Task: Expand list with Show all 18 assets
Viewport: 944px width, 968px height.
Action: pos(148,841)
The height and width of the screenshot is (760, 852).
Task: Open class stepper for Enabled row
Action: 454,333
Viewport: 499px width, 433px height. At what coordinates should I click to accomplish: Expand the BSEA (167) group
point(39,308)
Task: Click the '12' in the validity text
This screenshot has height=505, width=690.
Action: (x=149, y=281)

★ ★ ★ ★

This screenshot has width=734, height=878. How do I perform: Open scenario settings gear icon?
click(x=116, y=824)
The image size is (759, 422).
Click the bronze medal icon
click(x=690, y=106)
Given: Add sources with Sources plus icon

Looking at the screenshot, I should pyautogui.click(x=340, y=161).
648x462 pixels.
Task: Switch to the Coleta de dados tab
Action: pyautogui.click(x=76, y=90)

★ ★ ★ ★

_WRITTEN TASK_
Copy out the records above, everything from the line that contains "Task: Expand list with Show all 18 assets" down to the line that contains "Action: (x=149, y=281)", keeping both of those lines.

_WRITTEN SOLUTION_
Task: Expand list with Show all 18 assets
Viewport: 944px width, 968px height.
Action: pos(148,841)
The height and width of the screenshot is (760, 852).
Task: Open class stepper for Enabled row
Action: 454,333
Viewport: 499px width, 433px height. At what coordinates should I click to accomplish: Expand the BSEA (167) group
point(39,308)
Task: Click the '12' in the validity text
This screenshot has height=505, width=690.
Action: (x=149, y=281)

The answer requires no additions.